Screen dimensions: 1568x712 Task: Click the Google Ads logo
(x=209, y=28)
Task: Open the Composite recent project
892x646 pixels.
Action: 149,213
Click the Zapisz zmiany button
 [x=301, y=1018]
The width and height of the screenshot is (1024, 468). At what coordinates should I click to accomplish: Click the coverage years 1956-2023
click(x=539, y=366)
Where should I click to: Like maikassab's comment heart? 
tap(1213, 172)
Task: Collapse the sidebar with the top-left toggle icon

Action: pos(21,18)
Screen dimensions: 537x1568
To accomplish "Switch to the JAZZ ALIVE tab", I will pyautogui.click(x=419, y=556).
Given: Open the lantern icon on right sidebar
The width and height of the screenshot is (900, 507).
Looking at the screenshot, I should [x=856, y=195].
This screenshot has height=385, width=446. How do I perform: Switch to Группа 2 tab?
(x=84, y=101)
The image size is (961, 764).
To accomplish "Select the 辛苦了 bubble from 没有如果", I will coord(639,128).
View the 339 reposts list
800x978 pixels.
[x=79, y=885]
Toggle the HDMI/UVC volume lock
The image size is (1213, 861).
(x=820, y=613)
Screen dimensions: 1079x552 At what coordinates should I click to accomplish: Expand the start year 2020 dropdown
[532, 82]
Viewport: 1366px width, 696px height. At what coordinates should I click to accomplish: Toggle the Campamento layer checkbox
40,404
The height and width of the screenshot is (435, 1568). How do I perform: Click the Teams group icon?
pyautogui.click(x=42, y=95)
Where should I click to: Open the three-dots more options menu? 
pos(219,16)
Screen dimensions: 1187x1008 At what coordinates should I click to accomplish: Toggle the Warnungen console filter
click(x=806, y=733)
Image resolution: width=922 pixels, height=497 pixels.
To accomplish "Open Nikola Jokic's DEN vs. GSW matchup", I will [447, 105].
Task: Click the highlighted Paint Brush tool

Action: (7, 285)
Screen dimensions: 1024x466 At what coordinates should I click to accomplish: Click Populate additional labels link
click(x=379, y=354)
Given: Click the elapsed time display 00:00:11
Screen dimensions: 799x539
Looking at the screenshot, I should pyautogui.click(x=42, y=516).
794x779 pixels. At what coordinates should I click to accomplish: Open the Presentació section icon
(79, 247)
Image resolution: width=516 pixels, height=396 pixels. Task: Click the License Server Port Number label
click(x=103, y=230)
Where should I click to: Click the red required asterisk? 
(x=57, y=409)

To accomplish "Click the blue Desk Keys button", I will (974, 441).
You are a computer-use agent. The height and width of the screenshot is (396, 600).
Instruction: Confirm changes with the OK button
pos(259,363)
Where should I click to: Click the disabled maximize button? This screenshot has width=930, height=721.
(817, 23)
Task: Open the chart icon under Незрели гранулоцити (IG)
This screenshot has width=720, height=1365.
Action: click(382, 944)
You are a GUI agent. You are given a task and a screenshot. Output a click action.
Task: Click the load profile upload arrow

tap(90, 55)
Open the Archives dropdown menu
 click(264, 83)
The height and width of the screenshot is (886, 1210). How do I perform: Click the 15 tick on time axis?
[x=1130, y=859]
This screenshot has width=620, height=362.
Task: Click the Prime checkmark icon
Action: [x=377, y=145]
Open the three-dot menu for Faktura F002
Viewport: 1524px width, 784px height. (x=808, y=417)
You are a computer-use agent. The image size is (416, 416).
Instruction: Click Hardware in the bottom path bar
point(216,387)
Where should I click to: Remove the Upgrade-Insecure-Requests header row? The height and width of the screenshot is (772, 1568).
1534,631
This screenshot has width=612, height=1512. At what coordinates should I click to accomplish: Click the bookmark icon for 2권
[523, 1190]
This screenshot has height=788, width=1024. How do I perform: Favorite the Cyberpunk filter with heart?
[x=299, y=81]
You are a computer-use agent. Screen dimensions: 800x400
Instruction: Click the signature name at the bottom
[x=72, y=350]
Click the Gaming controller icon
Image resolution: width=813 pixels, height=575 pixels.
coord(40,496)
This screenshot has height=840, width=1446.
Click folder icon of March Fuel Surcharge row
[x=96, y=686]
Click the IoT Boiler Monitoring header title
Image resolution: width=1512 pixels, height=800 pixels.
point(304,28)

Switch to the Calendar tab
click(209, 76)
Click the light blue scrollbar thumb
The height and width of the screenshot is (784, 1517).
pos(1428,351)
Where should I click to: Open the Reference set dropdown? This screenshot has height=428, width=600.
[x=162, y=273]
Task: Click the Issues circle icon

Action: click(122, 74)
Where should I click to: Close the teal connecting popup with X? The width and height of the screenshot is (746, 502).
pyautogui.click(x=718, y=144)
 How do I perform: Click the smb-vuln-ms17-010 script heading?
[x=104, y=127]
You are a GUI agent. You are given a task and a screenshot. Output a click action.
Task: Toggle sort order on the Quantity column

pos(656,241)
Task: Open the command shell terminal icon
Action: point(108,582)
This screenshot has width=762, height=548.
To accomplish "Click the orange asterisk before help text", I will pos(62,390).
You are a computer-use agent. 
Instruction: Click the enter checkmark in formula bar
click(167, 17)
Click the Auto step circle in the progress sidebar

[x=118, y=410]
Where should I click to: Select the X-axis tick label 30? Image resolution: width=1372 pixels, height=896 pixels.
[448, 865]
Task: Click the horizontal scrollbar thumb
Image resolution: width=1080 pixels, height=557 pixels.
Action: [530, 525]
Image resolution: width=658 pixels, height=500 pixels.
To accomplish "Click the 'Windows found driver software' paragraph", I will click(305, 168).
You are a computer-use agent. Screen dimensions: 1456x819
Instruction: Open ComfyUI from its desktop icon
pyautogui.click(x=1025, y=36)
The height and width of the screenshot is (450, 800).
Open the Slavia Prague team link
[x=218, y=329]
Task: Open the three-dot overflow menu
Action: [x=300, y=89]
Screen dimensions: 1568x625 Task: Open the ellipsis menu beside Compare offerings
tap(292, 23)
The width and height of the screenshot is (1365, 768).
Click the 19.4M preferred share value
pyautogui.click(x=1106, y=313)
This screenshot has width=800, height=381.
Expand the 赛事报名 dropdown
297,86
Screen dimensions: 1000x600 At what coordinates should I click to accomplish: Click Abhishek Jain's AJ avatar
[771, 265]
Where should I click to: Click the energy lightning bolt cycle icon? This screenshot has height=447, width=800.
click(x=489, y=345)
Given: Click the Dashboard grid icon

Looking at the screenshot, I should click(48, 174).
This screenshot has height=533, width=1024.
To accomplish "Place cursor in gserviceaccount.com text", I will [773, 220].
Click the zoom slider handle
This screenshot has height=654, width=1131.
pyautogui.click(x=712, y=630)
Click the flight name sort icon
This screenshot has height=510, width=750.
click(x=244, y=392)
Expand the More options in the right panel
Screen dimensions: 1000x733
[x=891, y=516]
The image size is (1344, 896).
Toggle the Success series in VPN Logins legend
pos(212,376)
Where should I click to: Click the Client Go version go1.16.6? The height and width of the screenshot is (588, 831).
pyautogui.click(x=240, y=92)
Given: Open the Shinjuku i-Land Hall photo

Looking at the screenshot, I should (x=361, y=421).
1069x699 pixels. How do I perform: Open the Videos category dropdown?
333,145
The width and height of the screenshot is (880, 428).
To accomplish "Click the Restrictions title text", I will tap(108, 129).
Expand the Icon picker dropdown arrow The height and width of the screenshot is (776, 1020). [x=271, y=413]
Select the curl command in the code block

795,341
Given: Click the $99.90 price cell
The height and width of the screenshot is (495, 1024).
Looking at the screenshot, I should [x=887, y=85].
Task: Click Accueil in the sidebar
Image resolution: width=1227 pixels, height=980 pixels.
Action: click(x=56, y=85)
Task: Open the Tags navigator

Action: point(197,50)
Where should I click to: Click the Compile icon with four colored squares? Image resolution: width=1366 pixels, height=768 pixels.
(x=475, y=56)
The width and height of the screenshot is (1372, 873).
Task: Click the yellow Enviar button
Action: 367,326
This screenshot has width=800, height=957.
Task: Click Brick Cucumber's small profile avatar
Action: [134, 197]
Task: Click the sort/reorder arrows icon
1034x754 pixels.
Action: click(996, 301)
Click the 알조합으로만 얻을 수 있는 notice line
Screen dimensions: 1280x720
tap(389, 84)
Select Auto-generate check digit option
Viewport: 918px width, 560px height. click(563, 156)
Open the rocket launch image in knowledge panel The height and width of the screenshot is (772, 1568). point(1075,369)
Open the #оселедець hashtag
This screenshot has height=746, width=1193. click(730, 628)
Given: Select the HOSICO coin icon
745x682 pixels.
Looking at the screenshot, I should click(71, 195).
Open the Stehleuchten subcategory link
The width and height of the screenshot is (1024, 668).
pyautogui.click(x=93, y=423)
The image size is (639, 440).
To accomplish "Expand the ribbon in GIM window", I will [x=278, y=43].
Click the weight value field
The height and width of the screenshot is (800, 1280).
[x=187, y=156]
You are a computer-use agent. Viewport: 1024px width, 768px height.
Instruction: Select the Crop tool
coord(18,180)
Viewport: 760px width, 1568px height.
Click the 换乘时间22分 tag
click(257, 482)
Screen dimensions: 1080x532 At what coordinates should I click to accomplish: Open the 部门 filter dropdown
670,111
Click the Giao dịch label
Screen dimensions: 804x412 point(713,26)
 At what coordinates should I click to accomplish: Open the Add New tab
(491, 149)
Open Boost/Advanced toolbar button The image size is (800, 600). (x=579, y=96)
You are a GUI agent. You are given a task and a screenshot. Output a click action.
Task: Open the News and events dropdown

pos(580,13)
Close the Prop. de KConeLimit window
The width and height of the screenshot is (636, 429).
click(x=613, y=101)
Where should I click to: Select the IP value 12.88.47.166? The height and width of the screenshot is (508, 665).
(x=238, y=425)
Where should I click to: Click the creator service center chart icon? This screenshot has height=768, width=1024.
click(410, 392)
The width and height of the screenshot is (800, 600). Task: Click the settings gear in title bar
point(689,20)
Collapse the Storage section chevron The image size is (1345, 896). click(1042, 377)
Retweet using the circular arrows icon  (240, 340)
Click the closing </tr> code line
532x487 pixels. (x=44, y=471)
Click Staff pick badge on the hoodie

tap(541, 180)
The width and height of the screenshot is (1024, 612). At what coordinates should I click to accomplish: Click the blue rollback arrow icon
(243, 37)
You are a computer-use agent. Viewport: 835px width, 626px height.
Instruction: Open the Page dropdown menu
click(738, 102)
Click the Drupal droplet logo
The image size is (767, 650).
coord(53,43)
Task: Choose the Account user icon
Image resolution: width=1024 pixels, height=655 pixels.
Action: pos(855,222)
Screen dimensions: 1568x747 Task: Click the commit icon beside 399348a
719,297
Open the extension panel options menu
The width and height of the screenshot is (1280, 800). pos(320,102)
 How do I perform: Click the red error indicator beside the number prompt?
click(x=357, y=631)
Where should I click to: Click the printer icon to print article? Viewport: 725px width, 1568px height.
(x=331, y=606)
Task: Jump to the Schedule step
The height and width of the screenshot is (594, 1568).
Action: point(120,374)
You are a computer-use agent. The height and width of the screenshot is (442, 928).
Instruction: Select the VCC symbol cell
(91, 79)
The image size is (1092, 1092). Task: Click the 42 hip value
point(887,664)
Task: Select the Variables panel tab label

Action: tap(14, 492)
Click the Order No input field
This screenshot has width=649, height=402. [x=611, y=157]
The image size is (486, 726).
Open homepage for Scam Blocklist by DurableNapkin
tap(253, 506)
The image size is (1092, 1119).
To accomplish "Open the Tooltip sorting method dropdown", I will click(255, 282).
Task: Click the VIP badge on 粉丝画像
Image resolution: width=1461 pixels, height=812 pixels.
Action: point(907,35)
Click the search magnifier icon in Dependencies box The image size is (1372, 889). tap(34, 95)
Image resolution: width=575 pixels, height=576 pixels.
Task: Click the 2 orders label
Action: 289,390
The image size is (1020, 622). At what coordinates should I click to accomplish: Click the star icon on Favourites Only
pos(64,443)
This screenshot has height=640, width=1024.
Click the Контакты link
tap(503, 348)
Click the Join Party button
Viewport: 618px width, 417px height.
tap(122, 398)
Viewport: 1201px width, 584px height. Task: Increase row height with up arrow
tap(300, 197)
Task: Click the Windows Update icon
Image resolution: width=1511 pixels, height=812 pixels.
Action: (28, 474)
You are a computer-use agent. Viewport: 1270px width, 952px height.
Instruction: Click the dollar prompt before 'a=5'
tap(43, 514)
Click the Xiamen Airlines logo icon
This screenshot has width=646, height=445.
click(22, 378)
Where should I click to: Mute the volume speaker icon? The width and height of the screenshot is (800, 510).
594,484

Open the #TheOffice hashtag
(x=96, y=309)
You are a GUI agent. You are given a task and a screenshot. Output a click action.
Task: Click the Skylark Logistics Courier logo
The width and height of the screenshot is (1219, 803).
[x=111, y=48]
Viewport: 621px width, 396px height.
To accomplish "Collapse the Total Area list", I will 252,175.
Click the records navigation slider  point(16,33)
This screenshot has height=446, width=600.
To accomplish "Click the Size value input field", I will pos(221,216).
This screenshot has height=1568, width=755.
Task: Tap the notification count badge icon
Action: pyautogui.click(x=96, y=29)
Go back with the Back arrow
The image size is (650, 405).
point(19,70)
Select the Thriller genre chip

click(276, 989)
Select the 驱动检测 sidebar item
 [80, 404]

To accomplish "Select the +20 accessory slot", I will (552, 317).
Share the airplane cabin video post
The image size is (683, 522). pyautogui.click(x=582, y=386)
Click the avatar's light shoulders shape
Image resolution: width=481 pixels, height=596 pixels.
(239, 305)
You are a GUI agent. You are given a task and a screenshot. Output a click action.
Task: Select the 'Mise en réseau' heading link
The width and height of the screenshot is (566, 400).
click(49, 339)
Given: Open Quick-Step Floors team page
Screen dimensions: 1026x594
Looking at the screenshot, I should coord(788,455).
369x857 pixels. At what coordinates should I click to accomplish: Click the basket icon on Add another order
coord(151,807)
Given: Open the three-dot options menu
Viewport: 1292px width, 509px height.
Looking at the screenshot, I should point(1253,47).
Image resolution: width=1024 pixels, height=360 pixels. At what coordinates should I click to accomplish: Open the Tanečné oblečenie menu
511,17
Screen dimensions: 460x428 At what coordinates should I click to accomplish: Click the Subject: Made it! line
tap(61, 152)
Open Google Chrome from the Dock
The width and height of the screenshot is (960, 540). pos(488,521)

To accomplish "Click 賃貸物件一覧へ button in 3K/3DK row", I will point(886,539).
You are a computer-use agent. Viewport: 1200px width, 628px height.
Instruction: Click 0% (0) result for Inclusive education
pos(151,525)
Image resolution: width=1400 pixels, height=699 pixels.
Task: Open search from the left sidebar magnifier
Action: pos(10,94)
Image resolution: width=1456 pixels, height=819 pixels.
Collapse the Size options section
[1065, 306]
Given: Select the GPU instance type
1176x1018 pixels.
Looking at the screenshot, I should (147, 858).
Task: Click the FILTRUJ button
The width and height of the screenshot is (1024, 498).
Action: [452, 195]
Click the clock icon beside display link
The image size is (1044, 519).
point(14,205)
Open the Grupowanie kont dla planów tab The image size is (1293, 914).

## Task
Whenever the word "Windows" appears in a line of the listing, copy out that line.

## Response to this exercise
To accomplish "Click the 'Windows found driver software' paragraph", I will click(305, 168).
Task: Click the Windows Update icon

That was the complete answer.